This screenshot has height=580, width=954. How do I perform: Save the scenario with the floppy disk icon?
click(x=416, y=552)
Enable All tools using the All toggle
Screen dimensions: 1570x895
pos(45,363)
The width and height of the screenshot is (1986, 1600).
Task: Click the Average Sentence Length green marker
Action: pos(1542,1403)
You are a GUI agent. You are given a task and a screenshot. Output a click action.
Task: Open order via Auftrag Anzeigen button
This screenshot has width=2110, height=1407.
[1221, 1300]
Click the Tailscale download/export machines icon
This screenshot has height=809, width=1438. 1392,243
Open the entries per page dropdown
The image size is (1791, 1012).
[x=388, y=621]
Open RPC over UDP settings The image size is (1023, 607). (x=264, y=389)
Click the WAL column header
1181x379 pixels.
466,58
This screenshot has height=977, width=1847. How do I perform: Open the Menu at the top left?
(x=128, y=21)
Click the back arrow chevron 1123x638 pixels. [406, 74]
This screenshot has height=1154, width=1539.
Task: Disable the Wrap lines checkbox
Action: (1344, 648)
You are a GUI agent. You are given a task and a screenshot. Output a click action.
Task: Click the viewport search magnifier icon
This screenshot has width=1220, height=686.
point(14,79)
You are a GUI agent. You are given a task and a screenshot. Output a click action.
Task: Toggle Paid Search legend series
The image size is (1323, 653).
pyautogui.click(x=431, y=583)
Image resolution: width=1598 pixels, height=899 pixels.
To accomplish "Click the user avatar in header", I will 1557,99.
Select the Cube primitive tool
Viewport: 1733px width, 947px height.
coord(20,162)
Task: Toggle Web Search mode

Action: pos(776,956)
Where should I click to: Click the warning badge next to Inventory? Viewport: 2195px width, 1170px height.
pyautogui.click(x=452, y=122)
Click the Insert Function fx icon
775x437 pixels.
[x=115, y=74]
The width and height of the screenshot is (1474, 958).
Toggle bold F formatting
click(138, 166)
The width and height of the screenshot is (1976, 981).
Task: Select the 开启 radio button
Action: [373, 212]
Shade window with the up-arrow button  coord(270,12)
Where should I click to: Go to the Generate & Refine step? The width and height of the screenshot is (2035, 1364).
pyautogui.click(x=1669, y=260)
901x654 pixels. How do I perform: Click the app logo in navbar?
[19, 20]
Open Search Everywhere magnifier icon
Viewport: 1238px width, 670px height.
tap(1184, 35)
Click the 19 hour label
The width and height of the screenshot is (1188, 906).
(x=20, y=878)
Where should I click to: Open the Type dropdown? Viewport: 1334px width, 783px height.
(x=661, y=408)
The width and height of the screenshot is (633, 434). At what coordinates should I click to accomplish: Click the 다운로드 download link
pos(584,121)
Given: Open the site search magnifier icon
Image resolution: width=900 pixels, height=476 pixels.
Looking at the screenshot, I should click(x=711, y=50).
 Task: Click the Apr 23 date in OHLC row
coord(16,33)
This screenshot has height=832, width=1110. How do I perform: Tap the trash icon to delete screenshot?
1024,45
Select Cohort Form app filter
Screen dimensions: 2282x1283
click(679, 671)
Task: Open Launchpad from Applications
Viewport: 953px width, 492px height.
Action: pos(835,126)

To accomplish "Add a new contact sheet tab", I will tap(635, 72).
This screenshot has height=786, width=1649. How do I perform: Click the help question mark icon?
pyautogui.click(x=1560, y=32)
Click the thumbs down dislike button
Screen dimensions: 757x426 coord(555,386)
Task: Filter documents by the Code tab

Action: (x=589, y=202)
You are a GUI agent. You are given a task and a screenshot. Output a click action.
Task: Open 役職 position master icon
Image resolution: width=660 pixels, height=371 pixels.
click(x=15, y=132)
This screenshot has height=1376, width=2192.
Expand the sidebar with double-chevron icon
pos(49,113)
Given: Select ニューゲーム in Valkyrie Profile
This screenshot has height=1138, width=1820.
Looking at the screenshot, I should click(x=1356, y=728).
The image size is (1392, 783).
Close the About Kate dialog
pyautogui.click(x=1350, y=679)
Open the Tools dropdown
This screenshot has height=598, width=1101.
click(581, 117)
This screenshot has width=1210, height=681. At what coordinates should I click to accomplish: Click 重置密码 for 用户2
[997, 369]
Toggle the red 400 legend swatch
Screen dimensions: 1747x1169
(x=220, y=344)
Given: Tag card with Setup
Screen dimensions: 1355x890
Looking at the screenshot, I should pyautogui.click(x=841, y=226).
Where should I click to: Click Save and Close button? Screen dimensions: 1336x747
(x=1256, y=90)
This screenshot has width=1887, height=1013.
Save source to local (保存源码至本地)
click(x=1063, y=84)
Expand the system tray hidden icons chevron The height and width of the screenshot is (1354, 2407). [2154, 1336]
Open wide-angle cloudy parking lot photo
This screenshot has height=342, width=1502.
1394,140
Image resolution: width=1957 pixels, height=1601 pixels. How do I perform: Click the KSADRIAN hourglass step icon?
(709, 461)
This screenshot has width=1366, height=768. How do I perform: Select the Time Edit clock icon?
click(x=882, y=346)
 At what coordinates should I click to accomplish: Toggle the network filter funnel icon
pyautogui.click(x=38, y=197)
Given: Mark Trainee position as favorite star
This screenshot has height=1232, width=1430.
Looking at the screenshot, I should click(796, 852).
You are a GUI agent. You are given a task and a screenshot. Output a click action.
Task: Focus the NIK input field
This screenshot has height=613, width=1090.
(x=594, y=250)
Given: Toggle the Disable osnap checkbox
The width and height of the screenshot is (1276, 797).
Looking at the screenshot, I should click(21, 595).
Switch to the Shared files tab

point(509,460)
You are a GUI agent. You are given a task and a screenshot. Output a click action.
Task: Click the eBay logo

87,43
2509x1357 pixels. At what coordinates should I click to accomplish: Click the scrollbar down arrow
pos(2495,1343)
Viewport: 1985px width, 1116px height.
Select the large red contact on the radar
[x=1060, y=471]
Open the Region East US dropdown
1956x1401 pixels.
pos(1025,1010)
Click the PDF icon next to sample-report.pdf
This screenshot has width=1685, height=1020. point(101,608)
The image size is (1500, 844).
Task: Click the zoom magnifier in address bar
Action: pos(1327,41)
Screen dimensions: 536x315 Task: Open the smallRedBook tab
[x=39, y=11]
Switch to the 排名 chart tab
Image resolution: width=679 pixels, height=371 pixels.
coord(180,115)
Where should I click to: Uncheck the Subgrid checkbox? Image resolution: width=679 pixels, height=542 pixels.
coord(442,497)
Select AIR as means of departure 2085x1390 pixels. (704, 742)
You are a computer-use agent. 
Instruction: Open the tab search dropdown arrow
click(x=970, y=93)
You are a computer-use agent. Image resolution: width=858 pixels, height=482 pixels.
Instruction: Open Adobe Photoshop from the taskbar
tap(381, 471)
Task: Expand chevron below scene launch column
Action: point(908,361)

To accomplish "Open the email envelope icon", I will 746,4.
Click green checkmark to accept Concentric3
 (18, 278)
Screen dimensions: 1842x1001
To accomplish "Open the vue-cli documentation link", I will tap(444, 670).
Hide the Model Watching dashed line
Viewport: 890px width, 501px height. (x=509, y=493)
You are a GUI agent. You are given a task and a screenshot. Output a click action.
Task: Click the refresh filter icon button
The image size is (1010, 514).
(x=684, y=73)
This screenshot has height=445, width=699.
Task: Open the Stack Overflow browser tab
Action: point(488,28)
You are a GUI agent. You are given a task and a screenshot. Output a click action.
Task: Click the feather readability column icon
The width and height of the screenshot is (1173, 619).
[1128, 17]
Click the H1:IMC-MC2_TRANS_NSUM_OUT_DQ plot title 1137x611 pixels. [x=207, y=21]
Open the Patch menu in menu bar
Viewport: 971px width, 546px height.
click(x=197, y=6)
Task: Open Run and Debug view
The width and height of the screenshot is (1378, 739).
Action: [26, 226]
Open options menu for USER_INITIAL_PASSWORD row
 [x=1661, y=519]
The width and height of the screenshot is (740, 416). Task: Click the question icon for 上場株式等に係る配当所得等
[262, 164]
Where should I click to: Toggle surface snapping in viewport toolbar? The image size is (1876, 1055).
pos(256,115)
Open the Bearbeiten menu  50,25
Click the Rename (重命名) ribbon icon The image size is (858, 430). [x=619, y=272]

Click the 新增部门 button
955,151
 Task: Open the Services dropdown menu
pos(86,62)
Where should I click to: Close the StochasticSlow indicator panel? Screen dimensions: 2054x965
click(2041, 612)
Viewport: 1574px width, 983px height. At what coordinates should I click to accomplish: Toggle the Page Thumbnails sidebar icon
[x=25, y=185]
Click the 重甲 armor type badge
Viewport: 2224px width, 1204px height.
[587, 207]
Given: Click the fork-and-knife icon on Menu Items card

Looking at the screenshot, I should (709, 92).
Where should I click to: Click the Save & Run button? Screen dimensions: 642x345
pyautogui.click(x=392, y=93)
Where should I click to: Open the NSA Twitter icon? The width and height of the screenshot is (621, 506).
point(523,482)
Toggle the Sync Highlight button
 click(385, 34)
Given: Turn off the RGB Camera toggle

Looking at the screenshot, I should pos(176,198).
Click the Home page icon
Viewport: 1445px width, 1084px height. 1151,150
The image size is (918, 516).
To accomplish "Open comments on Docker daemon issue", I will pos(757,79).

[AIM OF THE TASK]:
The answer must be exactly the lines from the one containing "Given: Turn off the RGB Camera toggle" through the final line of the data, both ends included, and nothing else.

[SOLUTION BELOW]:
Given: Turn off the RGB Camera toggle

Looking at the screenshot, I should pos(176,198).
Click the Home page icon
Viewport: 1445px width, 1084px height. 1151,150
The image size is (918, 516).
To accomplish "Open comments on Docker daemon issue", I will pos(757,79).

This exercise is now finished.